##### Data listing #####

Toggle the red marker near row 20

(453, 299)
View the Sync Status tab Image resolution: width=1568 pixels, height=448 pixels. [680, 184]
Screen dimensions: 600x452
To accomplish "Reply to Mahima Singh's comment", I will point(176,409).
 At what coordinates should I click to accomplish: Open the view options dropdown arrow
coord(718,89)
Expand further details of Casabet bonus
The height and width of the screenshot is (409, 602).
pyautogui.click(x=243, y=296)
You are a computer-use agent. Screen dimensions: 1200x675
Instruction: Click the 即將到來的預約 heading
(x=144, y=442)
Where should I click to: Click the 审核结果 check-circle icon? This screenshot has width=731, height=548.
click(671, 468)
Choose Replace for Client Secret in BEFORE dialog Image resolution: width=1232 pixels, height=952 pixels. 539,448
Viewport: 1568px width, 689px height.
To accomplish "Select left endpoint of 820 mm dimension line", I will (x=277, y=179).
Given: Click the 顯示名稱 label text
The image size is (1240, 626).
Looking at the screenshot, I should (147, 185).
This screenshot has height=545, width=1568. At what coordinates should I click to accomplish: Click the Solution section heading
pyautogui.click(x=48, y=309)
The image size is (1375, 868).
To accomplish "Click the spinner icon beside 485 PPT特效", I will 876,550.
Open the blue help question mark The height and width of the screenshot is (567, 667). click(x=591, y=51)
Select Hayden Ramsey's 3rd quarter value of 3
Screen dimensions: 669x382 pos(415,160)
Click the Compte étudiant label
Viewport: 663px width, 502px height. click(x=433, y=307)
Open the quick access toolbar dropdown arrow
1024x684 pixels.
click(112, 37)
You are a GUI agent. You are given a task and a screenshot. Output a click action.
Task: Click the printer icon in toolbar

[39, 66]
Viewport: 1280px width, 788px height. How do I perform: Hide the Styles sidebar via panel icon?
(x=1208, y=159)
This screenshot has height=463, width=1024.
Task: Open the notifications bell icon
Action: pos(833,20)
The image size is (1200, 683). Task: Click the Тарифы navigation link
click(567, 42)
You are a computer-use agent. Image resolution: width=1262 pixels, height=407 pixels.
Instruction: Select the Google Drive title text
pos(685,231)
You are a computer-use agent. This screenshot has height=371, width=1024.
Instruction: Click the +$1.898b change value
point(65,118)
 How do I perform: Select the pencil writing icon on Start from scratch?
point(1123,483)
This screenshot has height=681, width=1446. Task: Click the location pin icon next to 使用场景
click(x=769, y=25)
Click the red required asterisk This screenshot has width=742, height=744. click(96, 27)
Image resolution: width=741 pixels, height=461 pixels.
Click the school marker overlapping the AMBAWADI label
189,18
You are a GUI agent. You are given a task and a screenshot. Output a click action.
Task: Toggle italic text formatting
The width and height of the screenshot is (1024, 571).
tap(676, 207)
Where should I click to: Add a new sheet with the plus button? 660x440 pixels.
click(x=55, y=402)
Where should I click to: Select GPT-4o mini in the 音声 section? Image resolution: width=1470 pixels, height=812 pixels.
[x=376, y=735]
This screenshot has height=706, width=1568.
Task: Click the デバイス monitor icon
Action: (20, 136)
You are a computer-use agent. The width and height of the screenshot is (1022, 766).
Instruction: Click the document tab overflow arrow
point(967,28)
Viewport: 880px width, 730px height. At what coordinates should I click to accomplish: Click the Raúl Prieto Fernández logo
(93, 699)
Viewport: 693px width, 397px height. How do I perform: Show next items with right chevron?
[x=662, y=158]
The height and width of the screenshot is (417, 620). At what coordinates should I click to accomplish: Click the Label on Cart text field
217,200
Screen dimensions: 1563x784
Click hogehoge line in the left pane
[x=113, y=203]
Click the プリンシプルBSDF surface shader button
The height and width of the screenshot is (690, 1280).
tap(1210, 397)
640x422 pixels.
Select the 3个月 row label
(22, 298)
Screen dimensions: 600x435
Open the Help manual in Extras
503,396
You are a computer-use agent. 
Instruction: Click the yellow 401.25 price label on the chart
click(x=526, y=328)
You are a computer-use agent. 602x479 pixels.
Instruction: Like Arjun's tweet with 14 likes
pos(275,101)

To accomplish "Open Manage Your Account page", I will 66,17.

#####

_What this task involves:_ Out of the records above, pick each line that contains the string "computer".

_Response below:_
You are a computer-use agent. Screen dimensions: 1200x675
You are a computer-use agent. Image resolution: width=1262 pixels, height=407 pixels.
You are a computer-use agent. This screenshot has height=371, width=1024.
You are a computer-use agent. The width and height of the screenshot is (1022, 766).
You are a computer-use agent. 
You are a computer-use agent. 602x479 pixels.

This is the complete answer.